I learned some time ago that we choose our state of being. We are not helpless victims bobbing in the ocean of life aimless and fearful of being eaten by sharks. In college I used to be annoyed by the sunny "glass half full" and "isn't life grand" personalities. I was more of a "holy shit I need to get good grades, make enough money for rent and food, and be what everyone expects of me" person. Always concerned with measuring up, being good enough, smart enough, and working hard kept me at a lower fear-driven energy. As I got older and more experienced, I became tired of the striving and knew that I wanted to feel more comfortable in my own skin.
Decades ago a friend invited me to a women's conference where they had a guest speaker who was a "life coach." I hadn't heard of that profession before but the brochure sounded promising "Slaying the "Thou Shalt" Dragon to Find your Purpose and Passion." Ding ding ding! It was in that one-hour workshop that I had the realization that I was living my life playing it safe, secure, and predictable. That's what good girls do, right?
We were challenged in an exercise "What is your body telling you?" to notice if your body was giving you subtle "signs" that something was out of alignment. There was a short guided imagery meditation where we were to "check in" with our bodies and see the signs.
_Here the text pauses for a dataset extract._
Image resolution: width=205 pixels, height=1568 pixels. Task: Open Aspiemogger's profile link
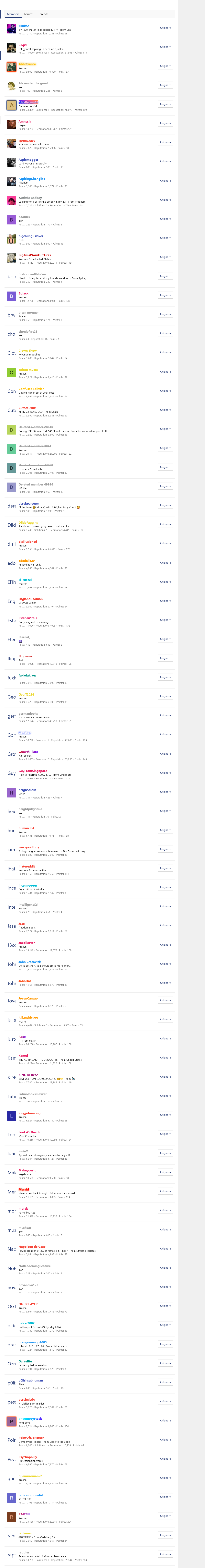tap(28, 160)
We had to write them down on paper, I wrote: sore jaw from clenching teeth, sleepless nights exhausted and overusing caffeine, heartburn with the occasional angry ruminating about small things, this damn itchy rash on my hands I always get in winter, and heart pounding anxiety about doing this stupid exercise.
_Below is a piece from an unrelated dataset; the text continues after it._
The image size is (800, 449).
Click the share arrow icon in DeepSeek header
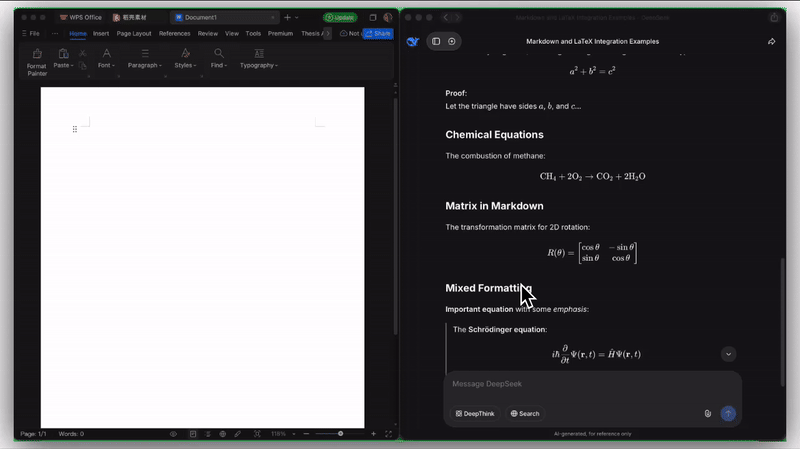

Then we had to make a list of the "Thou Shalts" we were living by. Thou Shalt climb the corporate ladder and buy a bigger house. Thou Shalt always be productive. Thou Shalt work harder and smarter than everyone else to get ahead. Thou Shalt make shit happen. Thou Shalt put everyone else's needs above your own. Thou Shalt be thin to be beautiful. Thou Shalt do great things to be loved. Thou Shalt be the best.
When I saw the list on the paper in front of me I knew why I came to this conference - for this lesson. The Thou Shalt Dragon was leading my life - and I needed to slay that dragon! I had been feeling angry a lot before I signed up for the conference. I knew when I left there that I was angry because I had been carrying a heavy load of "Thou Shalts" and I resented it. Why did I always have to carry this heavy load? Why couldn't others step up and do their share? I judged people around me, I could be bold and intimidating. I tried to hide my brooding anger but those around me could see right through it. I could see that I had done this to myself - taken on too much, always stepping up, then hating everyone around me for letting me do it. Ouch.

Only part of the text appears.